Task objective ▸ Each line of the records that includes "toolbar" should be found and copied.

:: Entries supplied ::

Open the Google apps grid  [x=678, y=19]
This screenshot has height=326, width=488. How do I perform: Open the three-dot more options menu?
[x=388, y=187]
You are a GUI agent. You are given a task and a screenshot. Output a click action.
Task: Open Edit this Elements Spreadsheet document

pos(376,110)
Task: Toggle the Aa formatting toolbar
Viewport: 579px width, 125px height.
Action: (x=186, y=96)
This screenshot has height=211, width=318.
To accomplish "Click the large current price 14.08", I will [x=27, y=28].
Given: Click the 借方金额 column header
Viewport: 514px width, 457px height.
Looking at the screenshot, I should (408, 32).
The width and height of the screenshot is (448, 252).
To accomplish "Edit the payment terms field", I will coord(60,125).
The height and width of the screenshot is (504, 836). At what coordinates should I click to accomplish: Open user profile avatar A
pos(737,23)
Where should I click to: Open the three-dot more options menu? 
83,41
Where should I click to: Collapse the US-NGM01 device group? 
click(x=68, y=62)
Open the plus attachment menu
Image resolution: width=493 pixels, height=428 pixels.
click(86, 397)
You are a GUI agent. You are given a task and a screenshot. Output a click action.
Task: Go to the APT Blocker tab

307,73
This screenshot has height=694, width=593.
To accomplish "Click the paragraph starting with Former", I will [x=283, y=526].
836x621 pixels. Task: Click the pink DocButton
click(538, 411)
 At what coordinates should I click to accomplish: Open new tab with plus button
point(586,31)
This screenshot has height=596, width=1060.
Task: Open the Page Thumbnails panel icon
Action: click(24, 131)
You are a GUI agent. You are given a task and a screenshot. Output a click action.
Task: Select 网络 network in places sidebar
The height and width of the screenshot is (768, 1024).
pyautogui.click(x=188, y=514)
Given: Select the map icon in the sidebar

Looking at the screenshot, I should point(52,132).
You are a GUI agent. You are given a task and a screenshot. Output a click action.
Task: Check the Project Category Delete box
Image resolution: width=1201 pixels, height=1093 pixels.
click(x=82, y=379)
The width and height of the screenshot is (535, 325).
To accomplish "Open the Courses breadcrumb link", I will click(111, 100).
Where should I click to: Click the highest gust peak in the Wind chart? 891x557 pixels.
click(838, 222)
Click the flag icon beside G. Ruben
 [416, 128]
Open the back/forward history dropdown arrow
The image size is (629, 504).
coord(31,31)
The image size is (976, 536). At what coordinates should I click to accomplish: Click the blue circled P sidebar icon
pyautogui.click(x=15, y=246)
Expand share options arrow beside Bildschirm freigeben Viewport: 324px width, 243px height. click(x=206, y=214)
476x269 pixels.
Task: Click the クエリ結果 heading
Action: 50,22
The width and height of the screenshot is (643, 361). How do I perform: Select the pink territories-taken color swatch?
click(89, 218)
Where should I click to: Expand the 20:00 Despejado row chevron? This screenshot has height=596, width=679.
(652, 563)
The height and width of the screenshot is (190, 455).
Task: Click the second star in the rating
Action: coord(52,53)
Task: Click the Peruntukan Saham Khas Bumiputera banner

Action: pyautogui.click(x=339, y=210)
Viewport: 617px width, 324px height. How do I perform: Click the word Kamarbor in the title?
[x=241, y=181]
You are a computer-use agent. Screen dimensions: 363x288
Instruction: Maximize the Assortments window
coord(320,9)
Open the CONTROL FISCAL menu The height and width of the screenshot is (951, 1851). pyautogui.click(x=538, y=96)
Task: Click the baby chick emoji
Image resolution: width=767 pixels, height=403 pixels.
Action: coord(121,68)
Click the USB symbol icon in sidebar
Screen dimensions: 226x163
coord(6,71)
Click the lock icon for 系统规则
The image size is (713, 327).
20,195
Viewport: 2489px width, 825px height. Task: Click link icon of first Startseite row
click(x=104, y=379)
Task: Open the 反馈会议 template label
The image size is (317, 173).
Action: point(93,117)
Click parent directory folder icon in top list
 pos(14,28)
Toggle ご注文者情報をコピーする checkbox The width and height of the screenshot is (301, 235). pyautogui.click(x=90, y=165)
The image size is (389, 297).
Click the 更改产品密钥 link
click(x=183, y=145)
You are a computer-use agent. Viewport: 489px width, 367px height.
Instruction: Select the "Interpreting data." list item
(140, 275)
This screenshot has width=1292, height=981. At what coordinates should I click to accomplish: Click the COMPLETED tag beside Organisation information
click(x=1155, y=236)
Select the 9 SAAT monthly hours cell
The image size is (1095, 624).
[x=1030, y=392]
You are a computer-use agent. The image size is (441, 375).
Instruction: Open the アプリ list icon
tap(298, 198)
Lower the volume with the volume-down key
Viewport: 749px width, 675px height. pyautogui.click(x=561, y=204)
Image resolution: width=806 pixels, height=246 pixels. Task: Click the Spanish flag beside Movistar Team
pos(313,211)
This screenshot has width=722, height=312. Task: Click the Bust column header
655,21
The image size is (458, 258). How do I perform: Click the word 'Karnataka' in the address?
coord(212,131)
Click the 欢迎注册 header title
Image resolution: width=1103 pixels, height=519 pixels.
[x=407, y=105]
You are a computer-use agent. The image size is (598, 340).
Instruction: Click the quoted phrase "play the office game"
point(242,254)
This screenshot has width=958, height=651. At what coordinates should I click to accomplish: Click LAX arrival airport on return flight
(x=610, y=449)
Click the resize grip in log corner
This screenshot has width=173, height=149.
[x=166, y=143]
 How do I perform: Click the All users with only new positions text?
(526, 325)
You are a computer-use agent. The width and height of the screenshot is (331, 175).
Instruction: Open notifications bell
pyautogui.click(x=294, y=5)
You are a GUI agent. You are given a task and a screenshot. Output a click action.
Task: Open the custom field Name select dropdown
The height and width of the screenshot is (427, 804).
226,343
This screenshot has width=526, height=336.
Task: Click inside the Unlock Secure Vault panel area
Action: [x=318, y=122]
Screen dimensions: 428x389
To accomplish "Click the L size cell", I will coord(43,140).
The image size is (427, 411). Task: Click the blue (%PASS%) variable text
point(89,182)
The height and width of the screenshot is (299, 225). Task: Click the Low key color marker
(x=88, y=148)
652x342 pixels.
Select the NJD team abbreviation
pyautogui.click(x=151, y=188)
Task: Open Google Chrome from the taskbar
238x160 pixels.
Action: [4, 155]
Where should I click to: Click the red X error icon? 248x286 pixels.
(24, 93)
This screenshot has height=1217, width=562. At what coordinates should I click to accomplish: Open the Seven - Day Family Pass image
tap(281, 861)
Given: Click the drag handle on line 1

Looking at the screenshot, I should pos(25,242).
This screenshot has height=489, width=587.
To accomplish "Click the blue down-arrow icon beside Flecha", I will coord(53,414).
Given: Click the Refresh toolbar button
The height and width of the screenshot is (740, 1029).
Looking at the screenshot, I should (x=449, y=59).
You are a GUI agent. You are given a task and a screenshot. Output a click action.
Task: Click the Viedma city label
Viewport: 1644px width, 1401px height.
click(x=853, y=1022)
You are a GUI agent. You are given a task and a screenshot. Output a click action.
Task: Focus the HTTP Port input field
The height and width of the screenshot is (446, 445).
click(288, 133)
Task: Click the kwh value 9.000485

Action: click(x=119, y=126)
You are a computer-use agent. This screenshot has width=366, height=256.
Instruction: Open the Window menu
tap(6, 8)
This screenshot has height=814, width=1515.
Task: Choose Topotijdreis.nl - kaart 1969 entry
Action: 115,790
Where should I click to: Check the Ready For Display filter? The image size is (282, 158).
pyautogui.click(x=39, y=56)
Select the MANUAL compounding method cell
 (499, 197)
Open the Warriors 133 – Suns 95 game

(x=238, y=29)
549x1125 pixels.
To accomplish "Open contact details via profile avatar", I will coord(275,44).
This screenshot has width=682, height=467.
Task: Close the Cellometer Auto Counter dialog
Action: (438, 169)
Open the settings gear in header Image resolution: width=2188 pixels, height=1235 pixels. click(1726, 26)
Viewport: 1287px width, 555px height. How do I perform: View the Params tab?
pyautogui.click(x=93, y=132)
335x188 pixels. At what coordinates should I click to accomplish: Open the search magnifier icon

:::

Output of the exercise ▸
Task: Toggle the Aa formatting toolbar
Given: Click the Refresh toolbar button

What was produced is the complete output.